Questions
a - In the passage on single parents, how long did God make the widow at Zarephath's meal and oil last?
b - The passage on single parents points out that the angel called Hagar by name. Explain what the passage says this shows.

____ Text passage

There are four things that can be learned from this story that I would like to point out to the single parent.
God still loves you.
You may feel alone because your spouse left you. You may have lost all of your most prized earthly possessions. You may not feel that anyone cares, but God still cares. He has provided for you a Bible full of promises to claim. When the hard times come you may want to curl up in a ball and forget about life. This is a time when you must plan to spend more time with God and realize that even if you cannot see any direct change in life or feel any certain answer to prayer, God still loves you and promises to care for His children. God is always there loving you through the hurts that you face. Many friends and loved ones will be watching you through your trials to see how you respond. Though you may be hurting, God’s love for you and your dependence on Him can be one of the greatest ways to be a testimony for Him.
God will not forsake you.
When divorce comes, you feel abandoned. Getting up each day and pushing forward may be the hardest thing you do. God is bigger than any problem you are facing. He cares deeply for His children, and He wants the very best for you. God was there for Hagar both of the times when she ended up in the wilderness. The angel called out to her by name. This shows that God knew exactly where she was and that He had not forsaken her. God sent an angel to let her know that He still had plans for her life. It was not the end of her world; there was much more to conquer.
You may have been through the ugliest divorce, but your life is not over. It may feel that way, but God has much more for you. If you give up easily, you will never see what God has in store for you because of your faithfulness to Him. God knows where you are, He hears your cry, He will provide for your needs, and He is always with His children. Hebrews 13:5 says, …I will never leave thee, nor forsake thee.
God will provide for you.
Philippians 4:19 says, But my God shall supply all your need according to his riches in glory by Christ Jesus. God provided a well for Hagar both times she was in the wilderness; He made sure that she was cared for. Likewise, God will provide for you and will not leave you empty handed. Do you remember the widow at Zarephath? Elijah came to her to be fed. She told him that she only had a handful of meal and a little oil, but God provided and made her meal and oil last until the drought ended. This widow was a single parent as well. You cannot help but enjoy reading these stories and seeing how God provided for these single parents, widows, and ladies in need throughout the Bible.

________
____ Excerpted records

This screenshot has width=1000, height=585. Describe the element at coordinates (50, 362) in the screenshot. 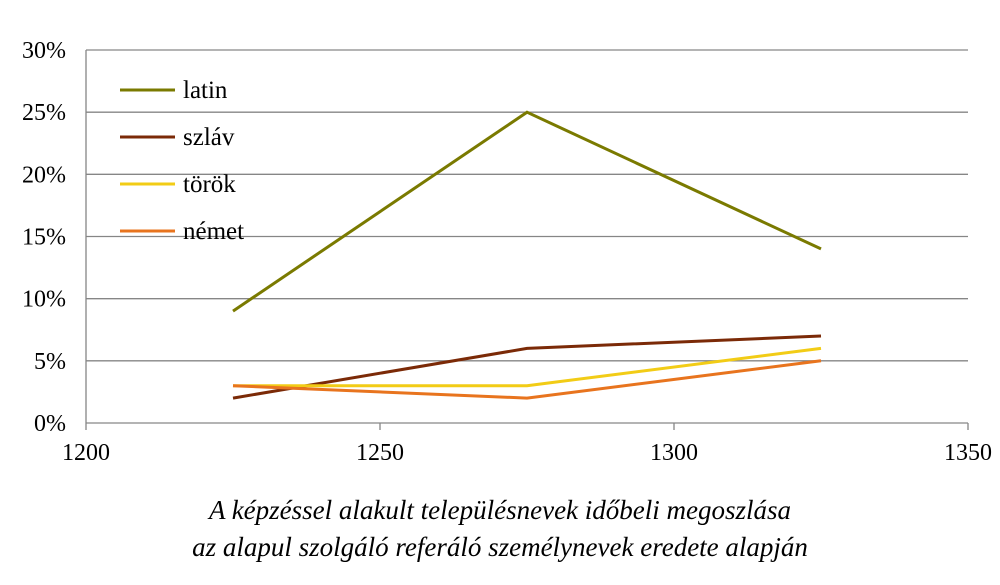

I see `y-tick-label: 5%` at that location.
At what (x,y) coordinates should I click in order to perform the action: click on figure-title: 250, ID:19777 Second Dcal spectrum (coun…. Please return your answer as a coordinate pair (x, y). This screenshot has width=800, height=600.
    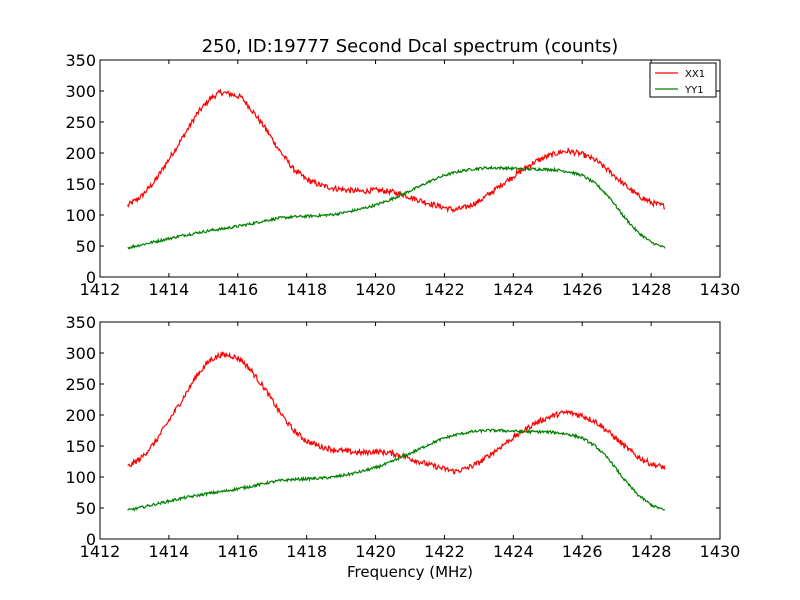
    Looking at the image, I should click on (410, 46).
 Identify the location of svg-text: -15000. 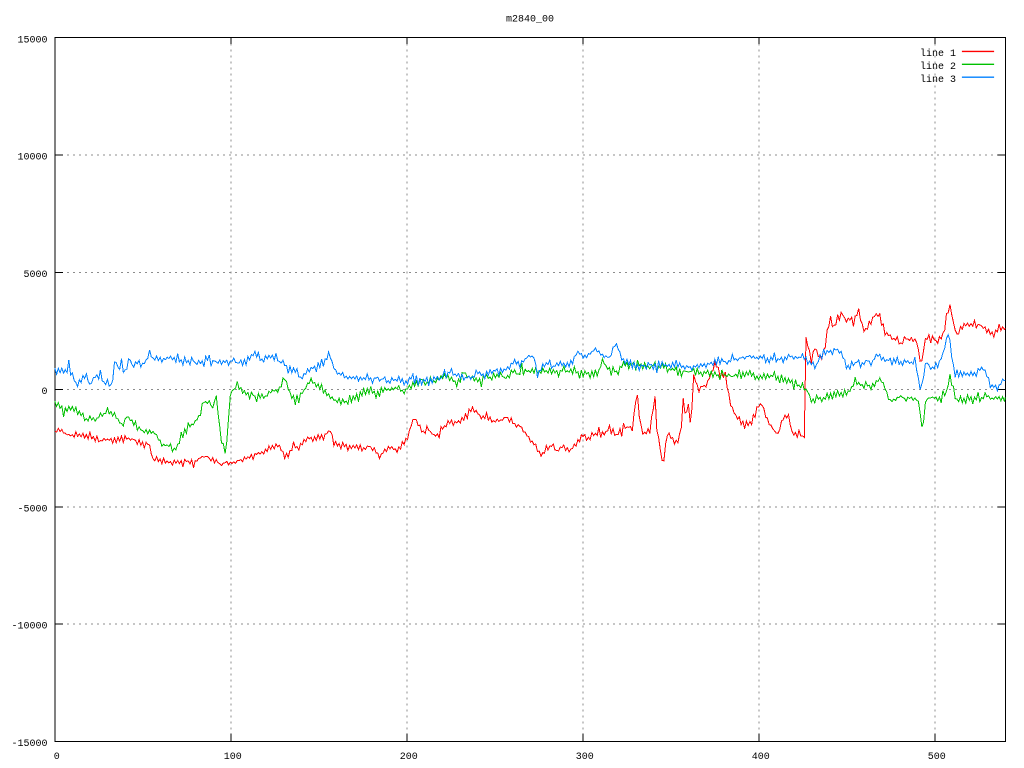
(29, 744).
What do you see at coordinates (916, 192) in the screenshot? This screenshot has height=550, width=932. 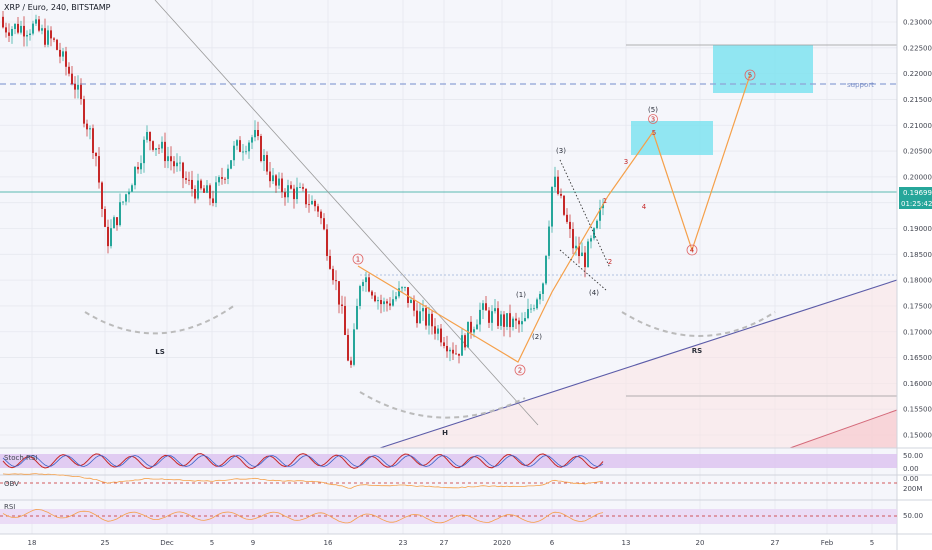 I see `current-price-tag` at bounding box center [916, 192].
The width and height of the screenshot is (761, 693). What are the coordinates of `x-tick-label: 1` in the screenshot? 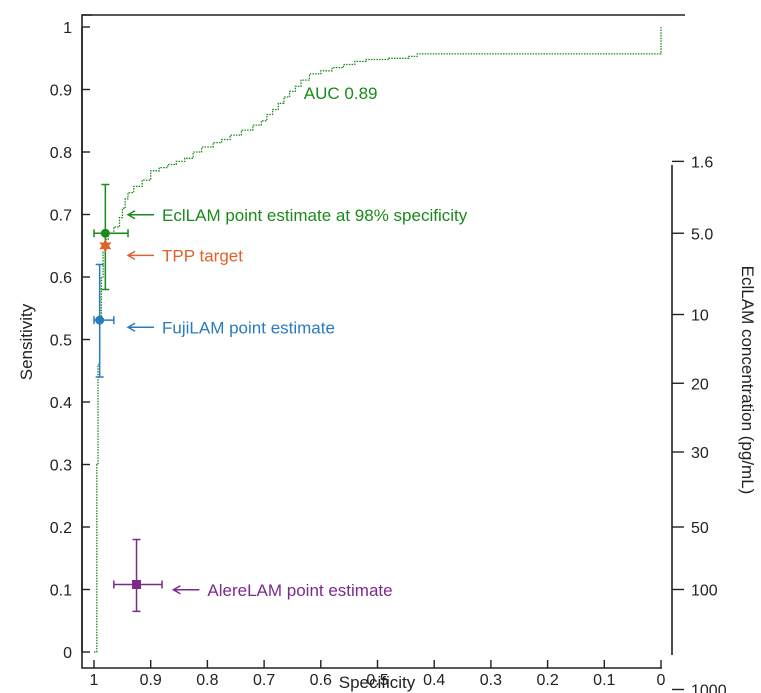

________

Task-by-task answers
a - Until the drought ended.

b - The angel calling Hagar by name shows that God knew exactly where she was and had not forsaken her.